Re: strange table disk sizes

From
Scott Marlowe
Date:
On Thu, Sep 1, 2011 at 6:38 AM, Rik Bellens <rik.bellens@telin.ugent.be> wrote:
> Op 01-09-11 14:22, Scott Marlowe schreef:

>> Yeah, could be.  Take a look at this page:
>> http://wiki.postgresql.org/wiki/Show_database_bloat and see if the
>> query there sheds some light on your situ.
>
> thanks for this answer
>
> if i run the query, I get 12433752064 wasted bytes on stats_count_pkey, so I
> suppose that is the reason

Also look into installing something like nagios and the
check_postgresql.pl plugin to keep track of these things before they
get out of hand.

csb time:  Back in the day when pg 6.5.3 and 7.0 was new and
interesting, I had a table that was 80k or so, and an index that was
about 100M.  Back when dual core machines were servers, and 1G ram was
an extravagance.   I had a process that deleted everything from the
table each night and replaced it, and the index was so huge that
lookups were taking something like 10 seconds each.  A simple drop /
create index fixed it right up.  The check_postgresql.pl script is a
god sent tool to keep your db healthy and happy.

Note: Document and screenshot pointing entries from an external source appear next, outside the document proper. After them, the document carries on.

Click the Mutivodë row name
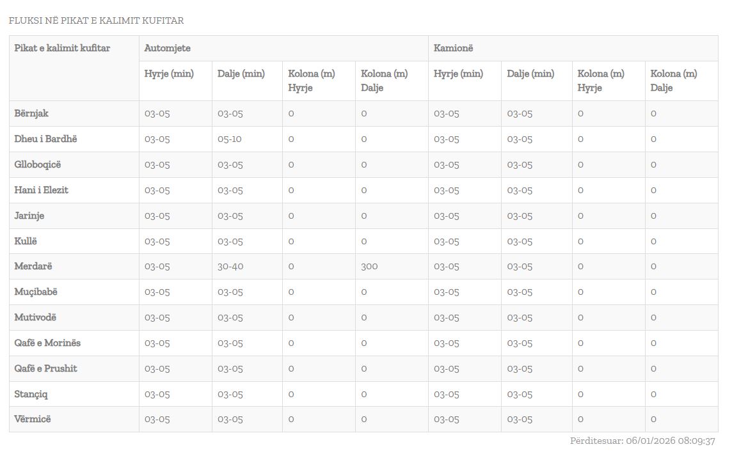This screenshot has height=456, width=732. click(36, 317)
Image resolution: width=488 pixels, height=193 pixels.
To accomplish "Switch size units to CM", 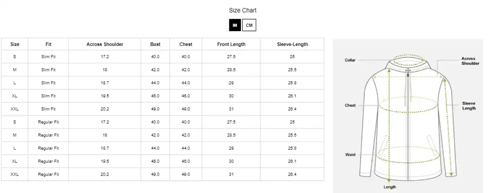I will pyautogui.click(x=249, y=25).
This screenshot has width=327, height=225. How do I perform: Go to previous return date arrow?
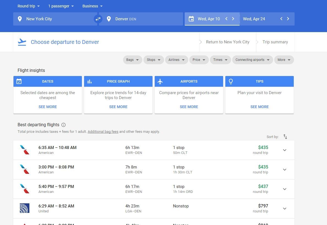point(281,19)
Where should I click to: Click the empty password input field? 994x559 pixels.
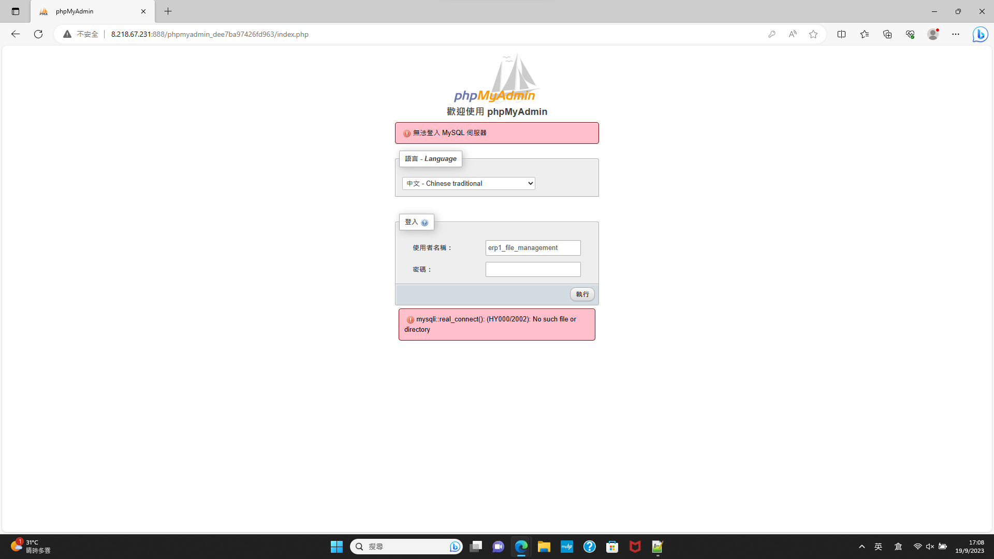pyautogui.click(x=533, y=269)
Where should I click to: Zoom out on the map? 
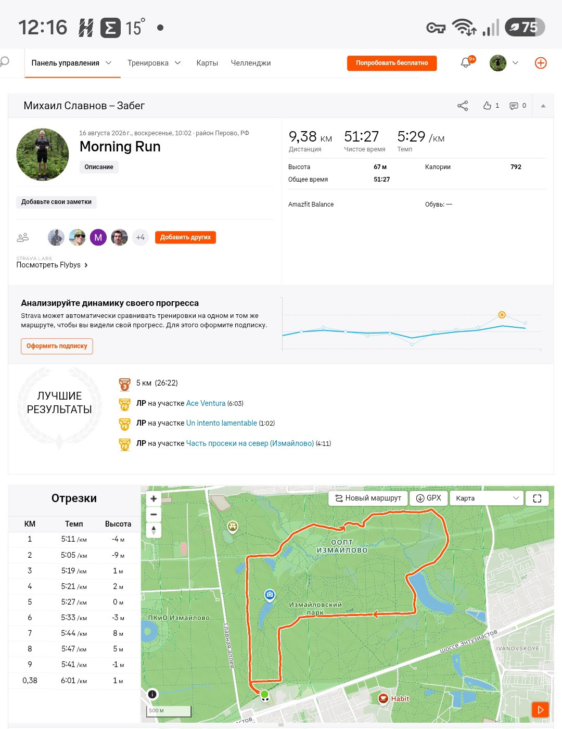[x=154, y=514]
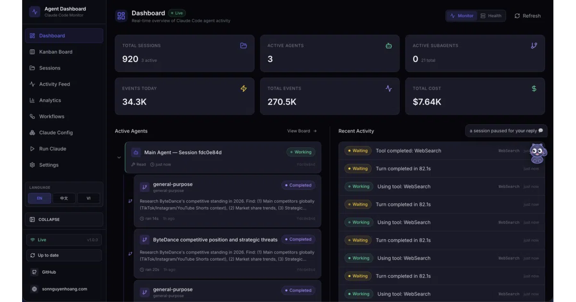Click the folder icon on Total Sessions card
This screenshot has height=302, width=576.
[243, 46]
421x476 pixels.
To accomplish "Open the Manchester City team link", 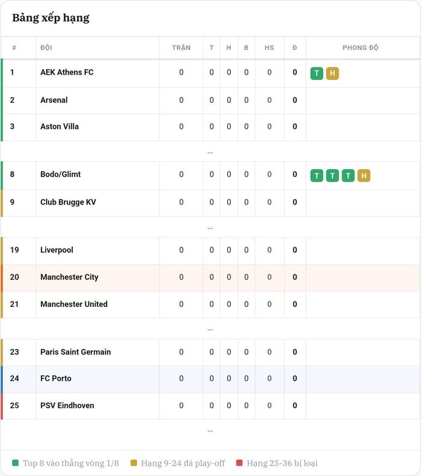I will (69, 277).
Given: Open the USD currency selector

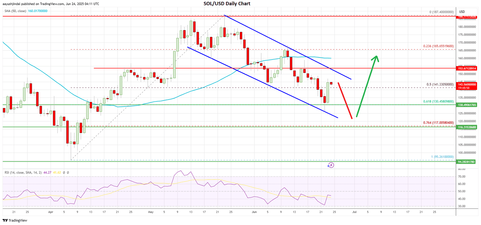Looking at the screenshot, I should [x=462, y=12].
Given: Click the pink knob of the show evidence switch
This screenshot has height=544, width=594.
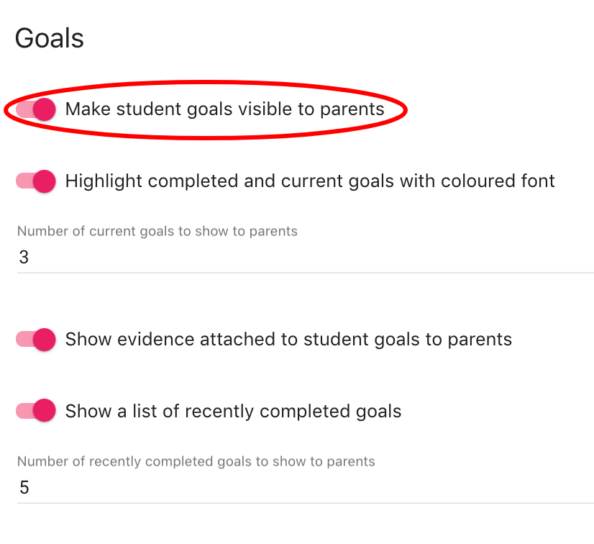Looking at the screenshot, I should [x=45, y=340].
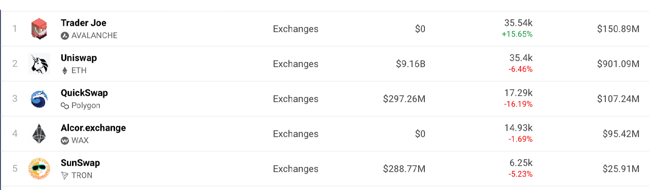Click the Ethereum diamond icon under Uniswap
Screen dimensions: 649x190
tap(64, 70)
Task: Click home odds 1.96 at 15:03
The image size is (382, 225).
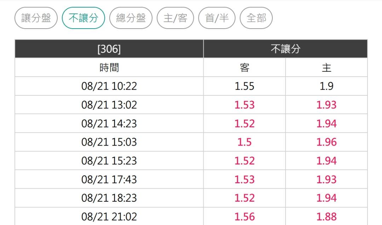Action: pyautogui.click(x=326, y=142)
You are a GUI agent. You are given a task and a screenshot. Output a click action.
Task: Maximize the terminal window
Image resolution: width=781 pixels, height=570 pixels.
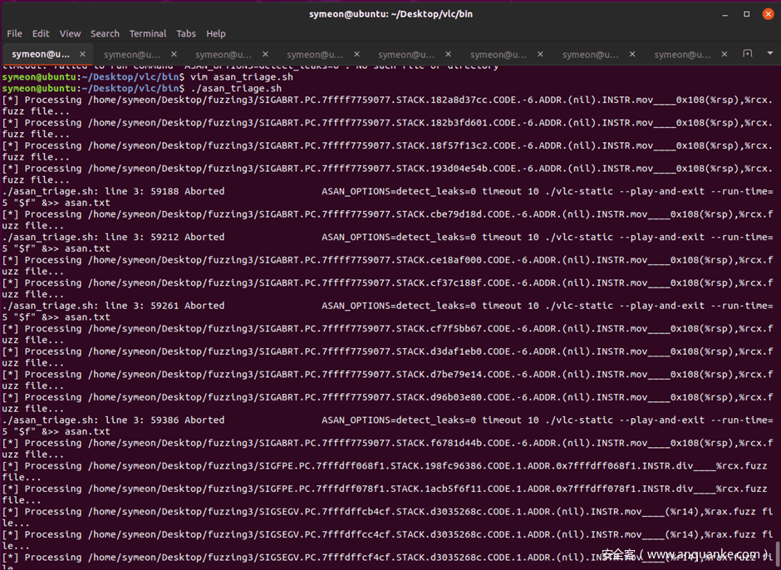pyautogui.click(x=746, y=13)
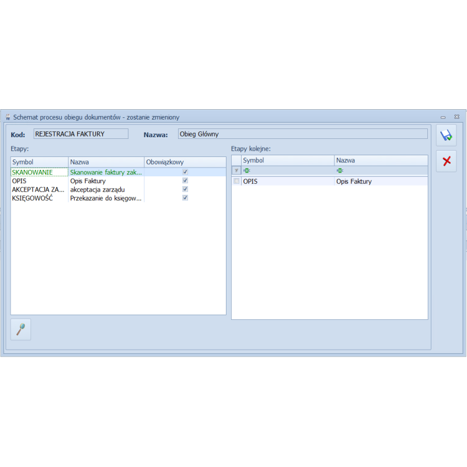Viewport: 467px width, 467px height.
Task: Check the OPIS checkbox in Etapy kolejne
Action: coord(236,182)
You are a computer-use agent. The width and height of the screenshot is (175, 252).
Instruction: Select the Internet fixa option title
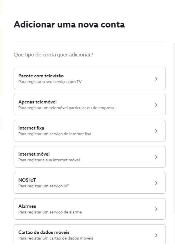(x=31, y=128)
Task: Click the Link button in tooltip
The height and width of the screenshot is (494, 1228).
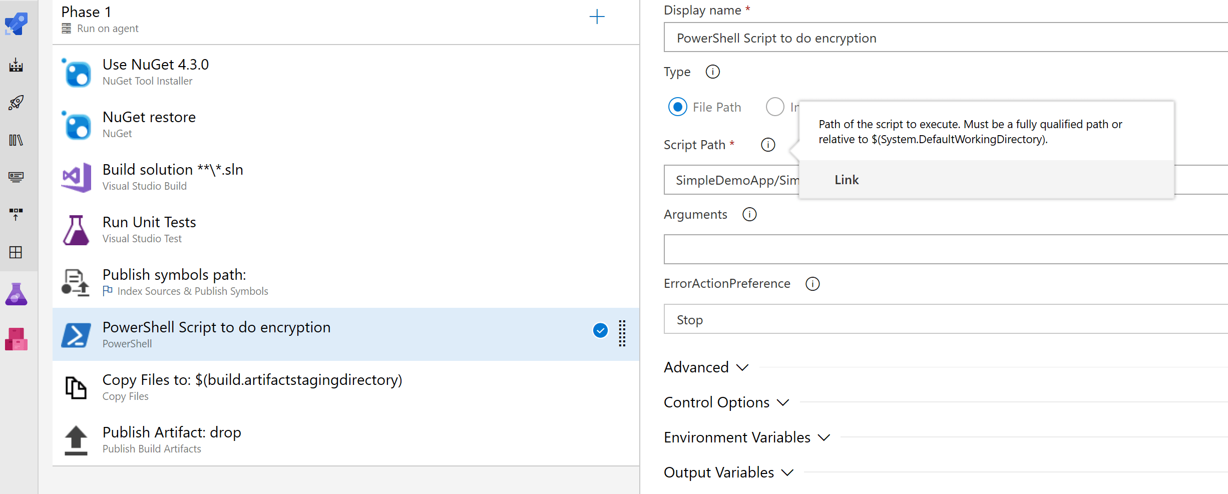Action: (x=847, y=180)
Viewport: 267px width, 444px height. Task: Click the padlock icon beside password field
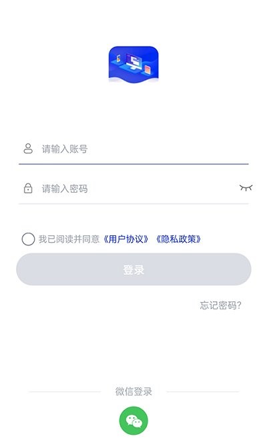(28, 188)
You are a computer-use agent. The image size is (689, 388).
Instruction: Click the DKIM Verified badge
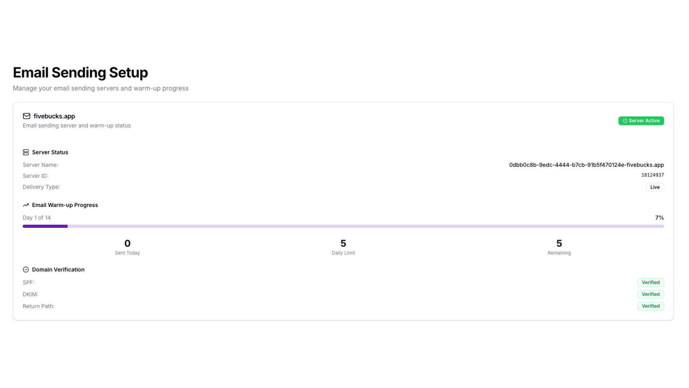(650, 294)
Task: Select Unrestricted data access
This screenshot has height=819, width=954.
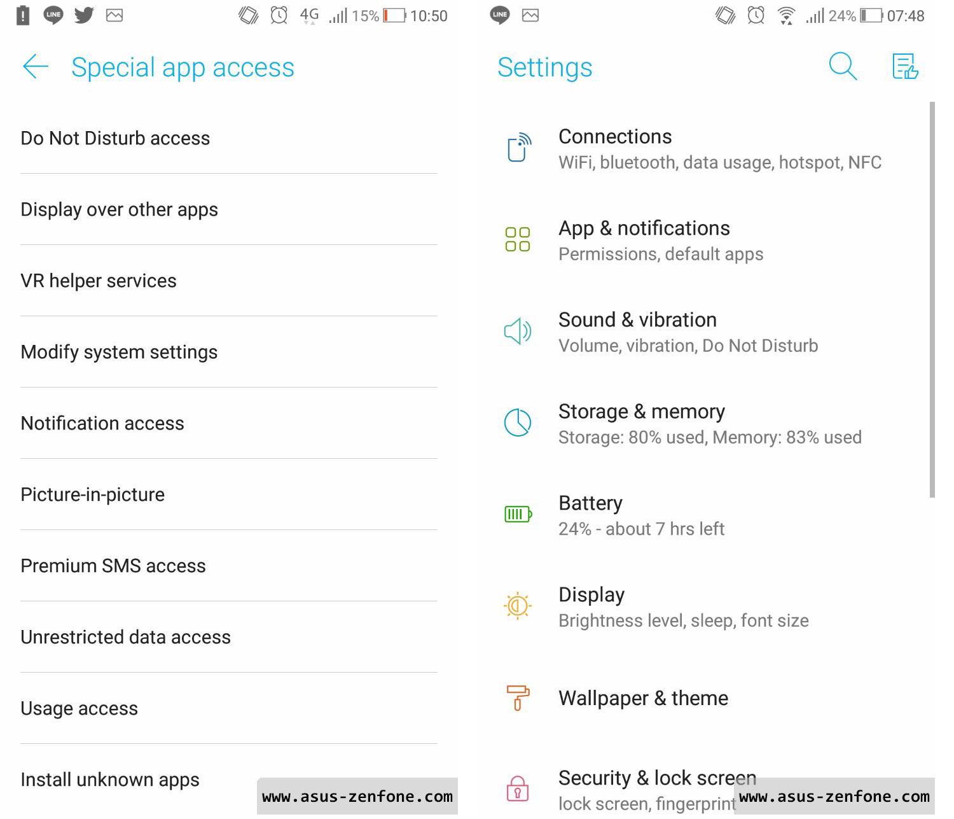Action: coord(229,637)
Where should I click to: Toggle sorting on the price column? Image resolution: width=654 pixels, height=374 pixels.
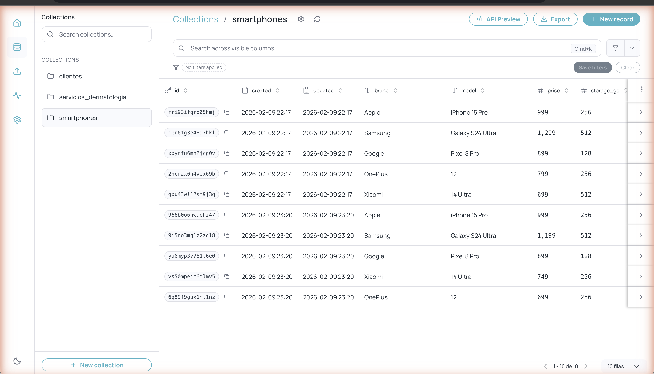point(567,90)
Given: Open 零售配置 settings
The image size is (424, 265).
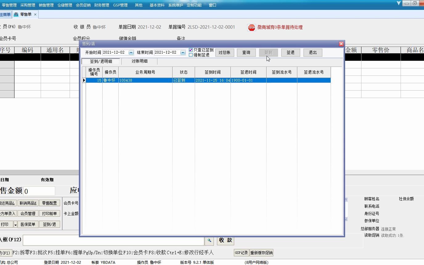Looking at the screenshot, I should [50, 203].
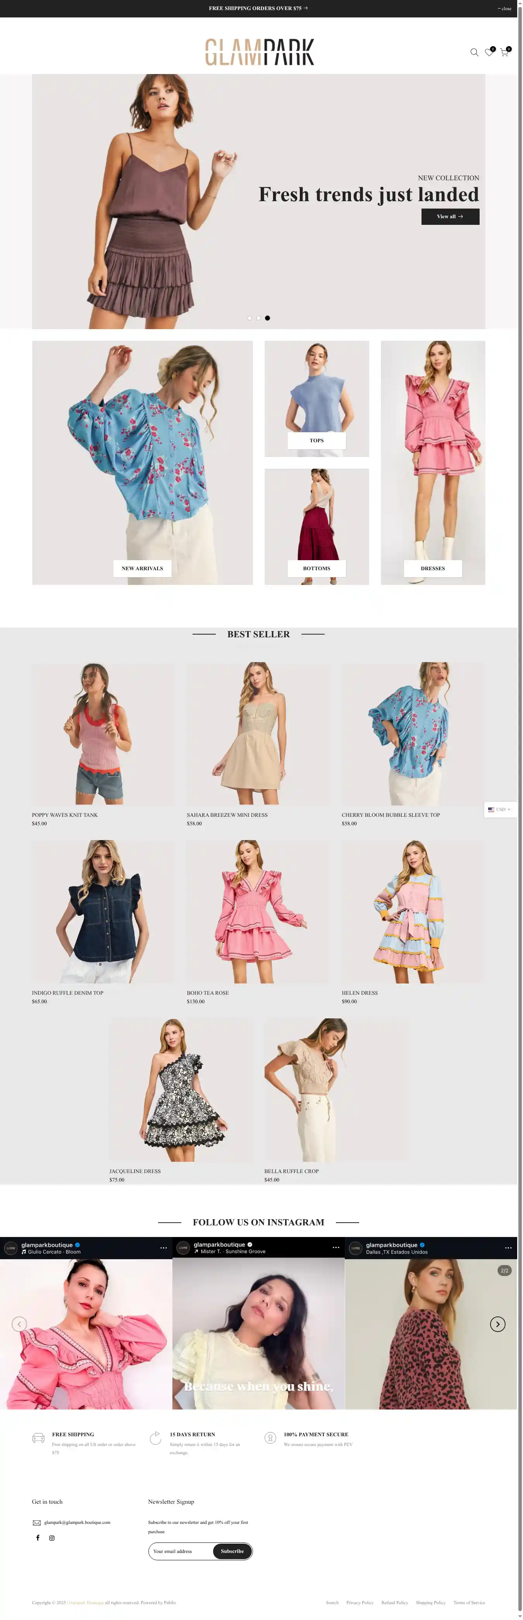Click the Facebook icon in footer
The image size is (523, 1620).
pyautogui.click(x=38, y=1538)
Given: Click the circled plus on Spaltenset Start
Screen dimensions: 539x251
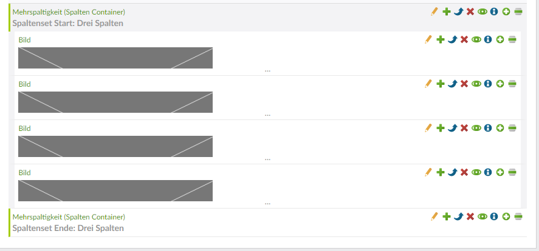Looking at the screenshot, I should (x=506, y=12).
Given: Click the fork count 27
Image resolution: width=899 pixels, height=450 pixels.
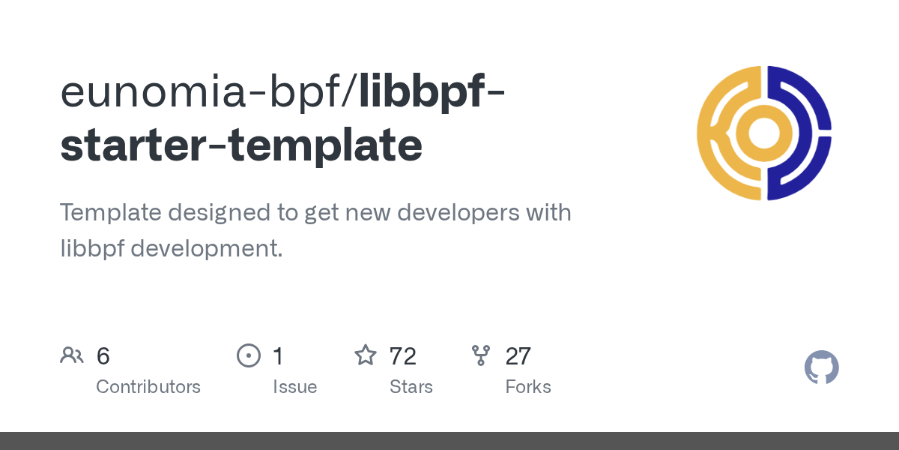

Re: strange table disk sizes

From
"Albe Laurenz"
Date:
Rik Bellens wrote:
> I have two large tables in a database, one containing original data
and
> the other one derived from the first table. The first table contains
> several columns and indexes, while the second table has less columns
and
> only one index. Both tables have the same number of rows.
Nevertheless,
> the second table is much larger in disk size than the first one. How
can
> this be explained?

Maybe the second table contains more empty space.

See
http://www.postgresql.org/docs/9.0/static/routine-vacuuming.html#VACUUM-
FOR-SPACE-RECOVERY

Yours,
Laurenz Albe

Re: strange table disk sizes

From
Rik Bellens
Date:
Op 01-09-11 14:43, Scott Marlowe schreef:
> On Thu, Sep 1, 2011 at 6:38 AM, Rik Bellens<rik.bellens@telin.ugent.be>  wrote:
>> Op 01-09-11 14:22, Scott Marlowe schreef:
>>> Yeah, could be.  Take a look at this page:
>>> http://wiki.postgresql.org/wiki/Show_database_bloat and see if the
>>> query there sheds some light on your situ.
>> thanks for this answer
>>
>> if i run the query, I get 12433752064 wasted bytes on stats_count_pkey, so I
>> suppose that is the reason
> Also look into installing something like nagios and the
> check_postgresql.pl plugin to keep track of these things before they
> get out of hand.
>
> csb time:  Back in the day when pg 6.5.3 and 7.0 was new and
> interesting, I had a table that was 80k or so, and an index that was
> about 100M.  Back when dual core machines were servers, and 1G ram was
> an extravagance.   I had a process that deleted everything from the
> table each night and replaced it, and the index was so huge that
> lookups were taking something like 10 seconds each.  A simple drop /
> create index fixed it right up.  The check_postgresql.pl script is a
> god sent tool to keep your db healthy and happy.
after running reindex on the stats_count_pkey, the disk size of this
index was reduced with about 2 gigs, but the size of the table itself
was still very large.
running 'vacuum full' also reduced the table size from 14 gigs to about
2 gigs.
I will now regullarly check the database with the mentioned tools and
queries.
thank you for the very usefull tips


Re: strange table disk sizes

From
Scott Marlowe
Date:
On Thu, Sep 1, 2011 at 10:04 AM, Rik Bellens <rik.bellens@telin.ugent.be> wrote:
>
> after running reindex on the stats_count_pkey, the disk size of this index
> was reduced with about 2 gigs, but the size of the table itself was still
> very large.
> running 'vacuum full' also reduced the table size from 14 gigs to about 2
> gigs.
> I will now regullarly check the database with the mentioned tools and
> queries.
> thank you for the very usefull tips

Excellent.  keep in mind that vacuum full on a table can lead to index
bloat, so you might need to reindex after that.